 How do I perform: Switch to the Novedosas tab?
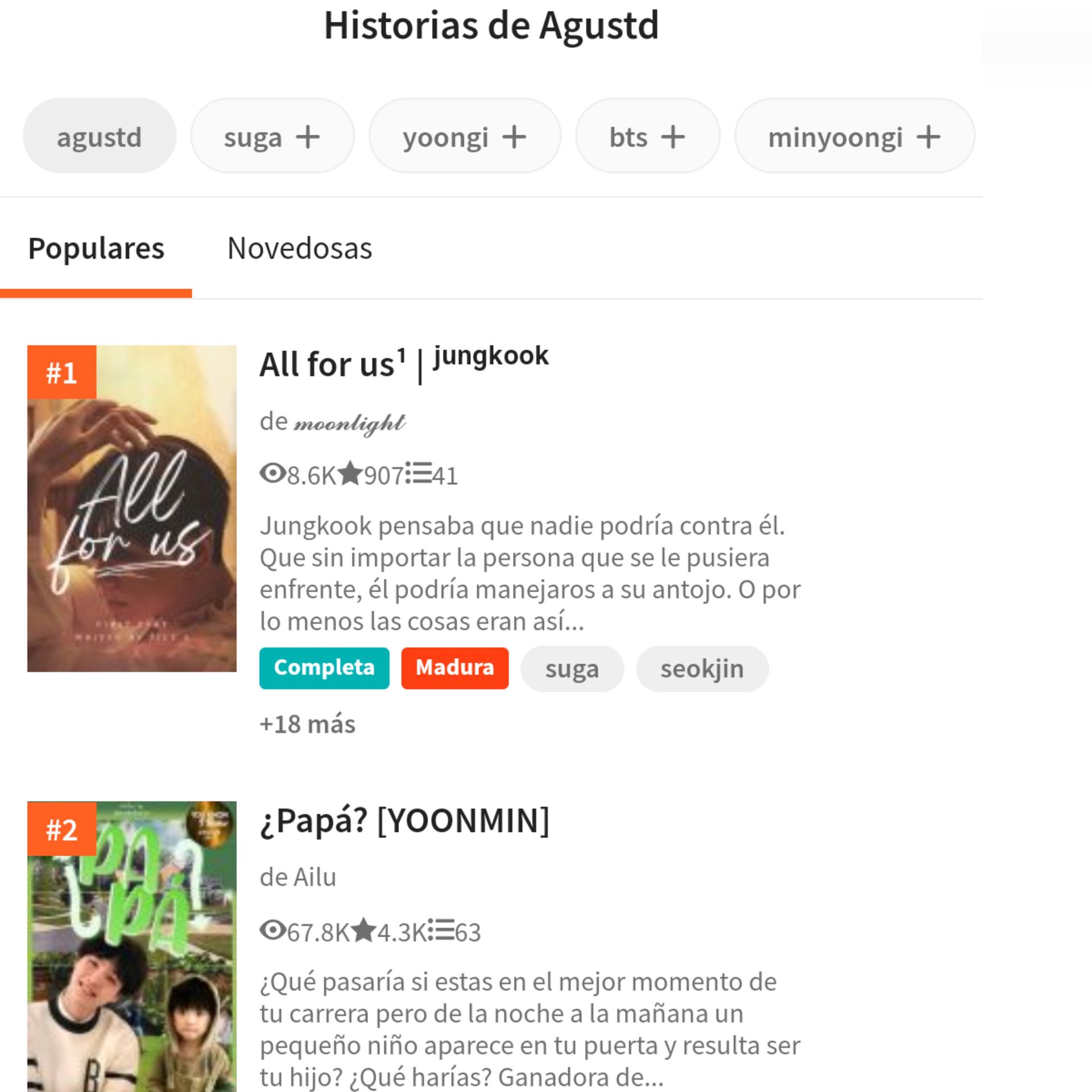[x=300, y=249]
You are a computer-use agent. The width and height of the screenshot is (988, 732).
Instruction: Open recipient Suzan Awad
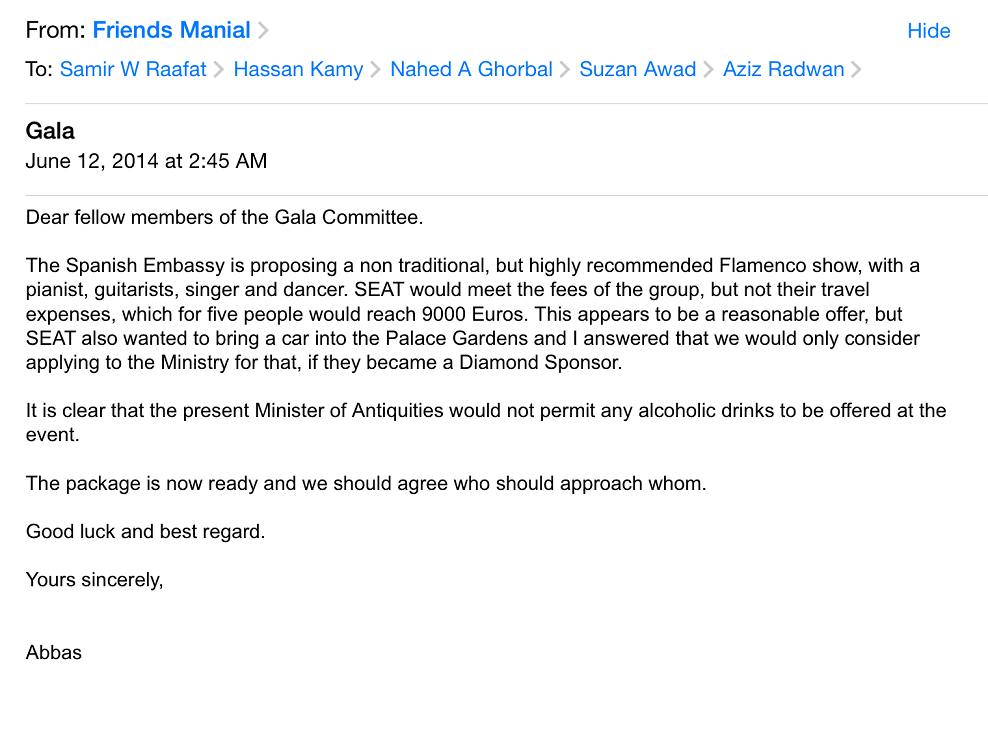[x=638, y=69]
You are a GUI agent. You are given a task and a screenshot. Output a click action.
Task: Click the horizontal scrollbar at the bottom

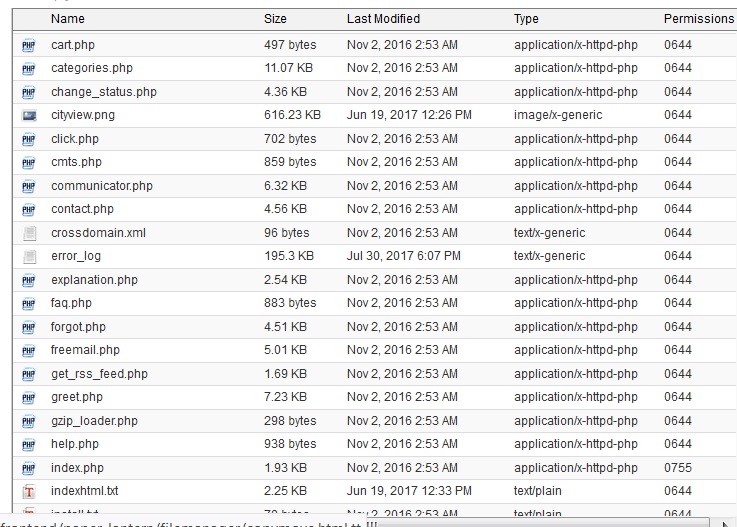click(550, 522)
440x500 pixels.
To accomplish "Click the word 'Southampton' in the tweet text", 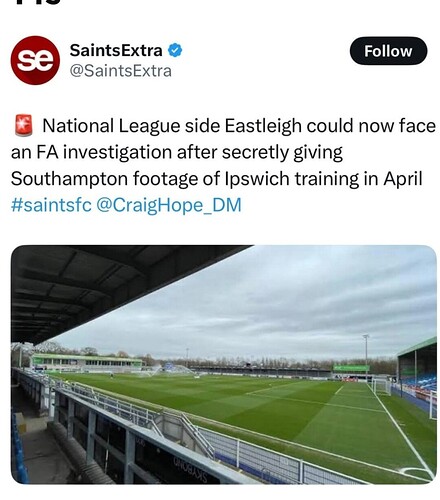I will (x=70, y=179).
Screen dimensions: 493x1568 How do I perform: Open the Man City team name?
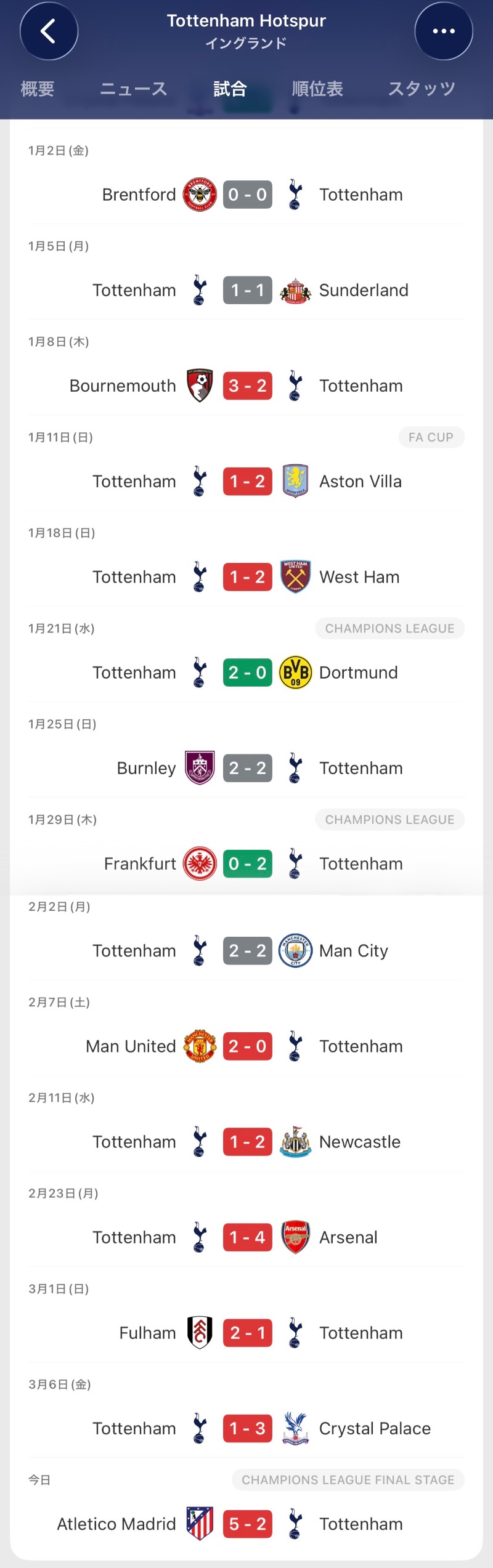[354, 951]
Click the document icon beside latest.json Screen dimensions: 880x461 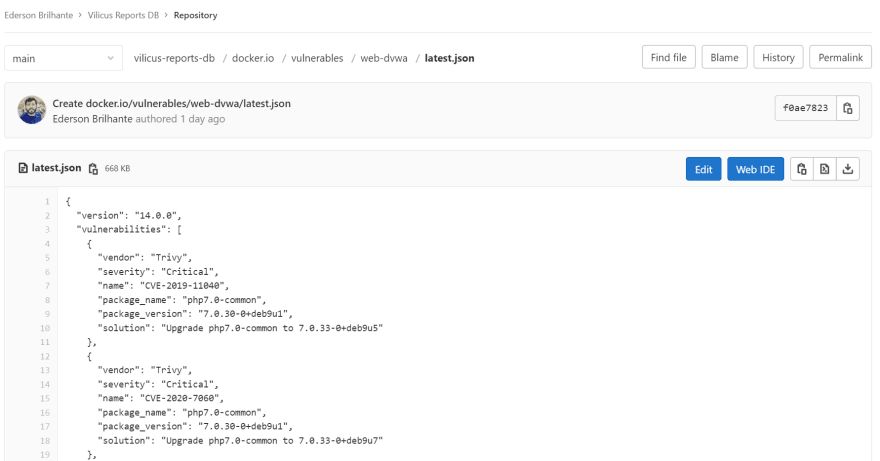tap(22, 170)
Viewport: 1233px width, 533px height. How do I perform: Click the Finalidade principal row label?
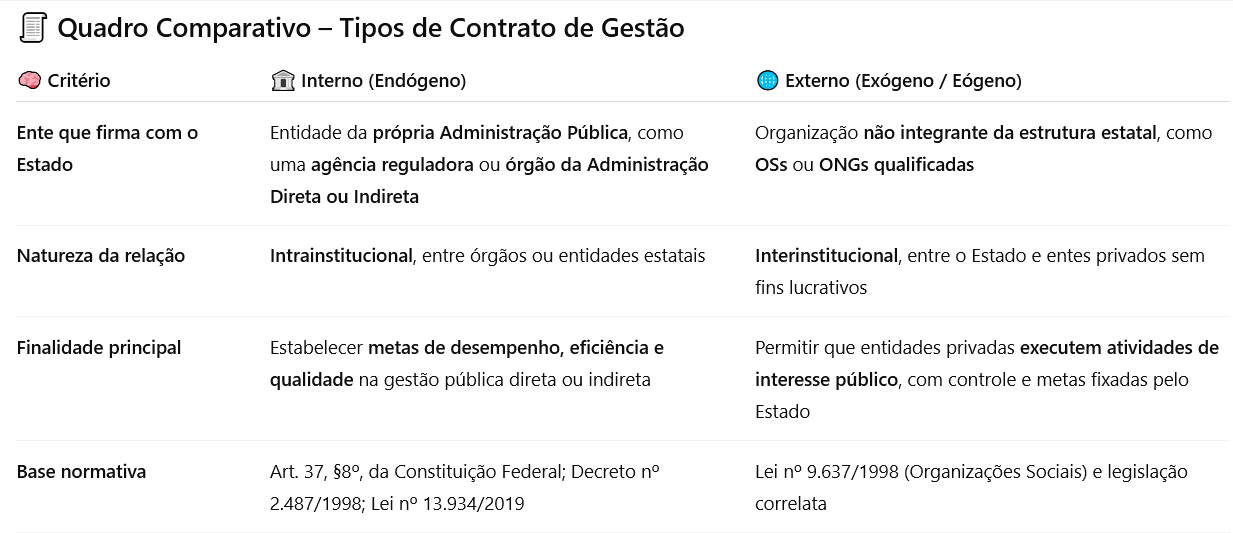click(x=99, y=348)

* [Your task]: Your answer should consist of the lines above between those holding "You are a computer-use" and "440x500 pixels.", inclusive, reproduced word for word and without pictures.

* [Your response]:
You are a computer-use agent. The width and height of the screenshot is (988, 732).
Instruction: Open recipient Suzan Awad
[x=638, y=69]
You are a GUI agent. You are given a task and a screenshot. Output a click action.
Task: Click the horizontal scrollbar at the bottom

click(550, 522)
440x500 pixels.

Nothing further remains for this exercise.